- Tarefa a realizar
Por favor, reproduza fielmente um trecho do texto sobre o amianto abaixo. Comece nas palavras que contêm “O pico da contaminação” e pare logo depois de “usuário de amianto.”.

- Documento de origem
--*--
Eliane Brum
Desacontecimentos
Na semana passada, a Corte Di Cassazione
de Roma anulou a sentença de 18 anos de prisão e o pagamento de 100
milhões de euros a que havia sido condenado o bilionário Stephan
Schmidheiny, herdeiro da Eternit suíça e fundador da Avina. Por
prescrição do crime – e não por inocência. No tribunal foi dito que o
Direito e a Justiça nem sempre andam juntos, mas os juízes devem seguir o
Direito, uma frase muito interessante.
O processo, histórico, foi liderado
pelas vítimas e familiares de vítimas de uma pequena cidade italiana do
Piemonte chamada Casale Monferrato, que coleciona centenas de mortes por
contaminação ambiental por amianto. No tribunal, ao ouvir a anulação da
sentença, os moradores e vítimas gritavam: “Vergonha!”.
No Brasil, como se sabe, o amianto é
permitido, com exceção de alguns estados, apesar da coleção de mortes de
trabalhadores, nas últimas décadas, por asbestose e mesotelioma. E,
cada vez mais, o amianto é usado nas casas dos mais pobres, em
periferias e favelas, nas aldeias indígenas e quilombolas, nas
colocações de ribeirinhos.
O pico da contaminação ambiental por amianto,
segundo os especialistas, ainda está por vir. Aqui, vivemos o poderoso
lobby da indústria que, em seus métodos, segue fielmente o paradigma do
lobby da indústria do tabaco, tão claro em filmes como “O informante” e
“Obrigado por fumar”.
Hoje, o Brasil é o terceiro produtor mundial, o
terceiro exportador e o quarto usuário de amianto.
Stephan Schmidheiny é um personagem
fascinante. Para alguns um herói, para outros um vilão. Desde os anos 90
faz uma bem sucedida “lavagem de biografia” – ou de “greenwashing”. De
príncipe do amianto se tornou “filantropo” e “ambientalista”. Ganhou
prêmios, honrarias, capas laudatórias de revistas. A fortuna construída
em boa parte com o amianto passou a financiar ações assistenciais e
projetos socioambientais.
--*--
- Dados de origem
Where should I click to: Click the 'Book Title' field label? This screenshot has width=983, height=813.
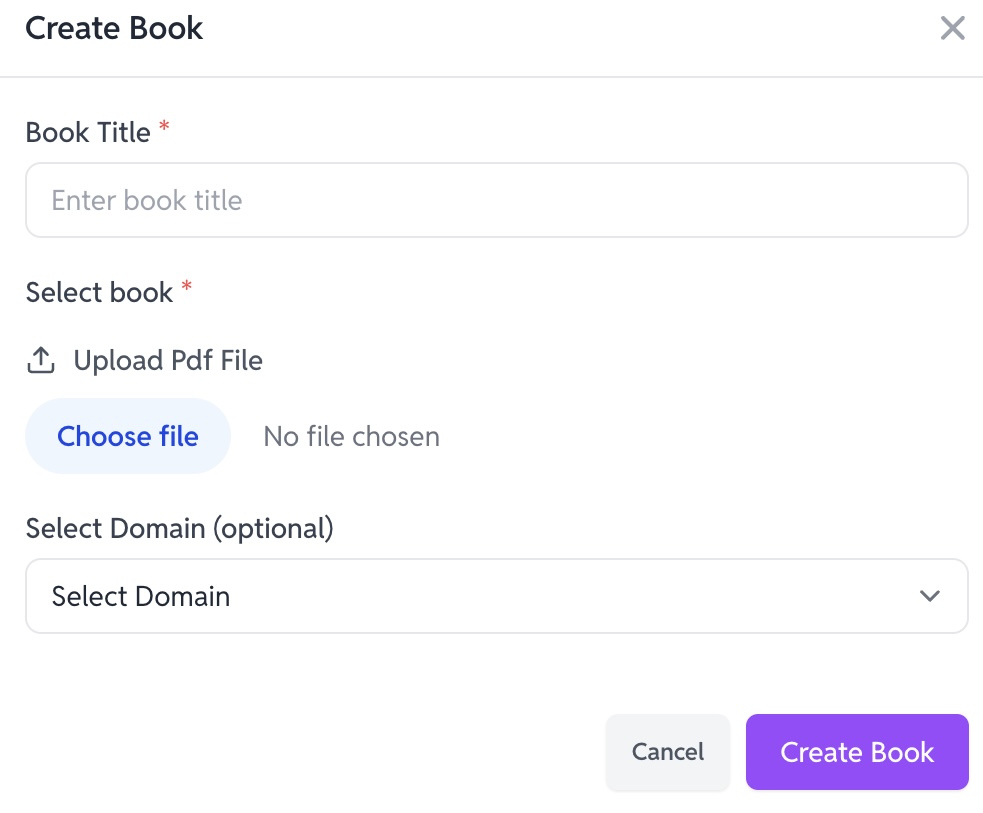pos(88,132)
--*--
- A solução
O pico da contaminação ambiental por amianto,
segundo os especialistas, ainda está por vir. Aqui, vivemos o poderoso
lobby da indústria que, em seus métodos, segue fielmente o paradigma do
lobby da indústria do tabaco, tão claro em filmes como “O informante” e
“Obrigado por fumar”.
Hoje, o Brasil é o terceiro produtor mundial, o
terceiro exportador e o quarto usuário de amianto.